> **TEXT SHOWN**
________________________

Lieping Chen, MD, PhD

In 1992, Dr. Lieping Chen showed the first proof-of-concept study that the B7-CD28 family molecules could be targets for cancer immunotherapy. This study inspired subsequent research targeting the B7-CD28 family molecules for the treatment of human cancer.

In 1999, Dr. Chen first discovered a molecule he called B7-H1 (also known as PD-L1). He subsequently showed that PD-L1 is expressed by tumors and that its activity can cause T cell dysfunction, thus preventing T cells from eliminating cancer cells in the tumor microenvironment. Bringing these lines of inquiry full circle, Lieping later showed that PD-L1 is highly upregulated in a fraction of human cancers, and blocking the interaction between PD-1 and PD-L1 by monoclonal antibodies (mAbs) improved the immune system’s ability to eliminate tumors. Chen’s work provided a foundation for the subsequent development of anti-PD-L1/PD-1 mAb-based immunotherapies. Dr. Chen also initiated and facilitated the first-in-human clinical trial of anti-PD-1/PD-L1 mAbs for treating human cancer and developed PD-L1 staining as a biomarker for these treatments. His discoveries directly led to the development of anti-PD-1/PD-L1 antibody therapy against a broad spectrum of human cancers, which became the new standard for current cancer treatment.

________________________

> **YOUR OBJECTIVE**
Please turn the paragraph beginning "In 1999, Dr. Chen first discovered" in the profile of Lieping Chen into a short bulleted list that keeps its main facts.

> **DATASET EXCERPTS**
________________________

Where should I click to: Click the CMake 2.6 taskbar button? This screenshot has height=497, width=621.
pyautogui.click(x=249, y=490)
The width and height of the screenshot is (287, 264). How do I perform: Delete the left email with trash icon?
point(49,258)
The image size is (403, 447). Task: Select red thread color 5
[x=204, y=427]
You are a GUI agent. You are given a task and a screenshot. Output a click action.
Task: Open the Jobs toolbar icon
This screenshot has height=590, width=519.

________________________

> **WRITTEN SOLUTION**
- In 1999, Chen discovered B7-H1, also known as PD-L1.
- He showed that tumors express PD-L1 and that its activity causes T cell dysfunction, which keeps T cells from eliminating cancer cells in the tumor microenvironment.
- He later showed that PD-L1 is highly upregulated in a fraction of human cancers.
- He also showed that blocking the PD-1/PD-L1 interaction with monoclonal antibodies (mAbs) improved the immune system's ability to eliminate tumors.
- His work laid the foundation for anti-PD-L1/PD-1 mAb immunotherapies.
- He initiated and facilitated the first-in-human clinical trial of anti-PD-1/PD-L1 mAbs against cancer.
- He developed PD-L1 staining as a biomarker for these treatments.
- His discoveries led directly to anti-PD-1/PD-L1 antibody therapy against a broad spectrum of human cancers, now the standard in current cancer treatment.